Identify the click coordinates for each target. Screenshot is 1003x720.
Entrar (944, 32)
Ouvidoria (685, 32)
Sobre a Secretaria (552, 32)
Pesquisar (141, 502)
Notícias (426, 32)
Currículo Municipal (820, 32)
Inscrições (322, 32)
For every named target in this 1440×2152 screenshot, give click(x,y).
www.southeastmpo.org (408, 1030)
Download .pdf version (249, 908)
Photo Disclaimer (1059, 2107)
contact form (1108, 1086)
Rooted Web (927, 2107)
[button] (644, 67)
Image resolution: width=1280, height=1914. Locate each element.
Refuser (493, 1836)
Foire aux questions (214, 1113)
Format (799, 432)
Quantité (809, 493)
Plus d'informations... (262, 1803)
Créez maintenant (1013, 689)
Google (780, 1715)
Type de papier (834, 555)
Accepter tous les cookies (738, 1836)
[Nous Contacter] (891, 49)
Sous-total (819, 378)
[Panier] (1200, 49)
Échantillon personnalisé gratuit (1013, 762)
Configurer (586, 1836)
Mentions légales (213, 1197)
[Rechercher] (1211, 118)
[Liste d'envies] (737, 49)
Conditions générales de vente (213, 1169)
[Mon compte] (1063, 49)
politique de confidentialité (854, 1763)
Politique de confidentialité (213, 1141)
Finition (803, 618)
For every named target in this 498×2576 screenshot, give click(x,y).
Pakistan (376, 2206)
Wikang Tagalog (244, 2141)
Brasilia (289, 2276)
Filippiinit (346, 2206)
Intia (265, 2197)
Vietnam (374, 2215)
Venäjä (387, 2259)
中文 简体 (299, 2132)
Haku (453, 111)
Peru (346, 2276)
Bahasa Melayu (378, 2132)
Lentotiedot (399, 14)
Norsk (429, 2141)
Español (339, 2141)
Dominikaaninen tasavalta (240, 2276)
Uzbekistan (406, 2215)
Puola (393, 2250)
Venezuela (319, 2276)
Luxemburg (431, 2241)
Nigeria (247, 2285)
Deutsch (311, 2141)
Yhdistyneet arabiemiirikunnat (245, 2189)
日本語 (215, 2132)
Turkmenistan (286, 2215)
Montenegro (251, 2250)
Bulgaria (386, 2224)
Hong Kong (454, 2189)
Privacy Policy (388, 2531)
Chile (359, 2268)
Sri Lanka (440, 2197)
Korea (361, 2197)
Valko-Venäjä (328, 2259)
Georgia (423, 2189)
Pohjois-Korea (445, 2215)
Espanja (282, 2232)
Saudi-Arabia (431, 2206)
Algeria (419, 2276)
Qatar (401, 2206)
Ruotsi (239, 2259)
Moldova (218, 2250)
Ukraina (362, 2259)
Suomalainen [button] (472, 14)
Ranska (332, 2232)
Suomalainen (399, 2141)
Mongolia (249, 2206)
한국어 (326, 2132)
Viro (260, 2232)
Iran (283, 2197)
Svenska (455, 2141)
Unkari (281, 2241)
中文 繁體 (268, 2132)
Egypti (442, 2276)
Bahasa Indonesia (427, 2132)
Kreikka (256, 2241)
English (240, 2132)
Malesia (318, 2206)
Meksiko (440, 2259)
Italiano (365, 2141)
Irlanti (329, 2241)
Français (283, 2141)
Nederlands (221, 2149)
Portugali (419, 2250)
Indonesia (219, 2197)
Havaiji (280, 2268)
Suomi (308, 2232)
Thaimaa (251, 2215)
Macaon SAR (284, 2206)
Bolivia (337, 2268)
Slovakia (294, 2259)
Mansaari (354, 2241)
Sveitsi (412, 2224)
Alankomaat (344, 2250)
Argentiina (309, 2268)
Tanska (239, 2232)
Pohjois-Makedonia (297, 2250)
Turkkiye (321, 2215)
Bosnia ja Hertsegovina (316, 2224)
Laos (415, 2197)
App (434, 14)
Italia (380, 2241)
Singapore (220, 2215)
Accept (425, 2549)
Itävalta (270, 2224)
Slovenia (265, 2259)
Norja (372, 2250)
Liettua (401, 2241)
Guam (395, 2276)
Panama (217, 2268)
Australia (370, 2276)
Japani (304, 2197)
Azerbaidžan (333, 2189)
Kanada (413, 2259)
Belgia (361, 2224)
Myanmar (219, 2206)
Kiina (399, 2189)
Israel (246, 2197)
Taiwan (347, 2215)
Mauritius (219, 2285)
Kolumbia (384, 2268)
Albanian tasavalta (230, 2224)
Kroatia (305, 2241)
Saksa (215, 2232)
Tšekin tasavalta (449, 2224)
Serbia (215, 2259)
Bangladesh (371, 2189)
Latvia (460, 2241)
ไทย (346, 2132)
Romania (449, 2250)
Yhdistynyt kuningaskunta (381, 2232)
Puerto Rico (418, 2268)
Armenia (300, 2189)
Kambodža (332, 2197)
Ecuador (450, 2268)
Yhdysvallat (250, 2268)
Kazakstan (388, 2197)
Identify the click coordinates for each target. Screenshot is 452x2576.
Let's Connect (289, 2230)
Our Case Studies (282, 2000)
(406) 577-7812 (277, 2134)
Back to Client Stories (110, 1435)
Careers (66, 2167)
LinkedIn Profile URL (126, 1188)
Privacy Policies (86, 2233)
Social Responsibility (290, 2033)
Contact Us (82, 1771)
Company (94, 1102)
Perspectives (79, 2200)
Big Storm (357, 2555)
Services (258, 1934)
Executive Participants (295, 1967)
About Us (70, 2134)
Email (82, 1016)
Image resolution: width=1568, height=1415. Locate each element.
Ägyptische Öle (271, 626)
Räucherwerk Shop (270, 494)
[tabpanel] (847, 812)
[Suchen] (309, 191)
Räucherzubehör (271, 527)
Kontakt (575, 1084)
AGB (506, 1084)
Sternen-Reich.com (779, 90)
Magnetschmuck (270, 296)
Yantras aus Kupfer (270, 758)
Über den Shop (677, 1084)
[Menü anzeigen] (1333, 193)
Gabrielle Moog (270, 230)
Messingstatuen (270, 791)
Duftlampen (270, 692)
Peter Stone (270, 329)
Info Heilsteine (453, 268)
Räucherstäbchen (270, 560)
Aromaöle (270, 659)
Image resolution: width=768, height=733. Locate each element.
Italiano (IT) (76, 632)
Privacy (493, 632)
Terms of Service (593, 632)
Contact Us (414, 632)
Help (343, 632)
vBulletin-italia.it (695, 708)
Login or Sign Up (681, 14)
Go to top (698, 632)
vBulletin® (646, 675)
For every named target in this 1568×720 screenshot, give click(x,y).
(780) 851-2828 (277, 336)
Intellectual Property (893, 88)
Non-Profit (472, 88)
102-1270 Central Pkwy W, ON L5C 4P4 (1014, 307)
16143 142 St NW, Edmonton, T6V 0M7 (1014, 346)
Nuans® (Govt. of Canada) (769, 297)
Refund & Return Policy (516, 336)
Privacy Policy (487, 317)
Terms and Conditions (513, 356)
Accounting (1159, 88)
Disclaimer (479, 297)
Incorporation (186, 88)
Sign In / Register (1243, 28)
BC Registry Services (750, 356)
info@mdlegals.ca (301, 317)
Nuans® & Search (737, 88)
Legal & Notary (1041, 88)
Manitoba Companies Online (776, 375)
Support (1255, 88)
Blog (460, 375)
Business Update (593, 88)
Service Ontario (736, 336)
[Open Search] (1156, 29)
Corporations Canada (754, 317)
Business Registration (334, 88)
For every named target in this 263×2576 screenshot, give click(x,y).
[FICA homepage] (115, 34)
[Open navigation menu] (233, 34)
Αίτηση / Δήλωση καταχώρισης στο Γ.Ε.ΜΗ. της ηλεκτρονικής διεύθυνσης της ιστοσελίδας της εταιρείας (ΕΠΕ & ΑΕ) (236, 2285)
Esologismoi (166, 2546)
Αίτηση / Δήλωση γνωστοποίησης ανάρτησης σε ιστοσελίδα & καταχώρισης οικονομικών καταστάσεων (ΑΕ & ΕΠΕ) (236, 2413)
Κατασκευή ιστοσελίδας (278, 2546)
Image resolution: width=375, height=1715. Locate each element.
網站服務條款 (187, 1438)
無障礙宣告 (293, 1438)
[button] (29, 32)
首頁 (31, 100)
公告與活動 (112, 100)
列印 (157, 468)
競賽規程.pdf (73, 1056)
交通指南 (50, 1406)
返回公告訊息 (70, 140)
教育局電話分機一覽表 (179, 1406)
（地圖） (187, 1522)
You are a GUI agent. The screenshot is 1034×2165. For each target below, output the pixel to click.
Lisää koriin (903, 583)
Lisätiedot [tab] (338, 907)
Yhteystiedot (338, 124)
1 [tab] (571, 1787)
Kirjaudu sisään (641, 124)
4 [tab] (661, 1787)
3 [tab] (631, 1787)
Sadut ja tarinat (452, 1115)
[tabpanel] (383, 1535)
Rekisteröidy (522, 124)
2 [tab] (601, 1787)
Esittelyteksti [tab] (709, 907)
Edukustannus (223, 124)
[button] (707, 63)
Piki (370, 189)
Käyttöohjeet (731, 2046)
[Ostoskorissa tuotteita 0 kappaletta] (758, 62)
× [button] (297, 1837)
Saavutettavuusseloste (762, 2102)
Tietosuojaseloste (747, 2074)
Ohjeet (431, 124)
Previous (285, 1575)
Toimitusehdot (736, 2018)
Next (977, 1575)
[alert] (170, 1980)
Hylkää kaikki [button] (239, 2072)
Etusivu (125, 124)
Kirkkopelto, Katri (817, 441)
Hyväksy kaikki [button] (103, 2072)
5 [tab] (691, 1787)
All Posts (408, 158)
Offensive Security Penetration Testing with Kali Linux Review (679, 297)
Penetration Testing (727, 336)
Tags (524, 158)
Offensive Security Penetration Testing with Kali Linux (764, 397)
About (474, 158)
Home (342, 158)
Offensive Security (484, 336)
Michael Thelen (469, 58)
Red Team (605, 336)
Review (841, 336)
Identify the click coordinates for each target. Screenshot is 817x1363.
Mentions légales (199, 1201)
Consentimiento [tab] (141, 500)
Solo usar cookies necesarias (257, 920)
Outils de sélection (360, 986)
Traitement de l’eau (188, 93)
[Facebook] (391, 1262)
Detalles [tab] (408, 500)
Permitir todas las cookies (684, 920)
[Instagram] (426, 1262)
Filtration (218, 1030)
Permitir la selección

------------------------------------------------

(Stated exercise) Copy the items from their first line through the line that contains "Download .pdf version (249, 908)", changing "target" to "control" wherever it occurs and leaving everything else untouched.

(Exercise output)
Identify the click coordinates for each control. Screenshot is 1003x720.
Entrar (944, 32)
Ouvidoria (685, 32)
Sobre a Secretaria (552, 32)
Pesquisar (141, 502)
Notícias (426, 32)
Currículo Municipal (820, 32)
Inscrições (322, 32)
For every named control in this 1440×2152 screenshot, give click(x,y).
www.southeastmpo.org (408, 1030)
Download .pdf version (249, 908)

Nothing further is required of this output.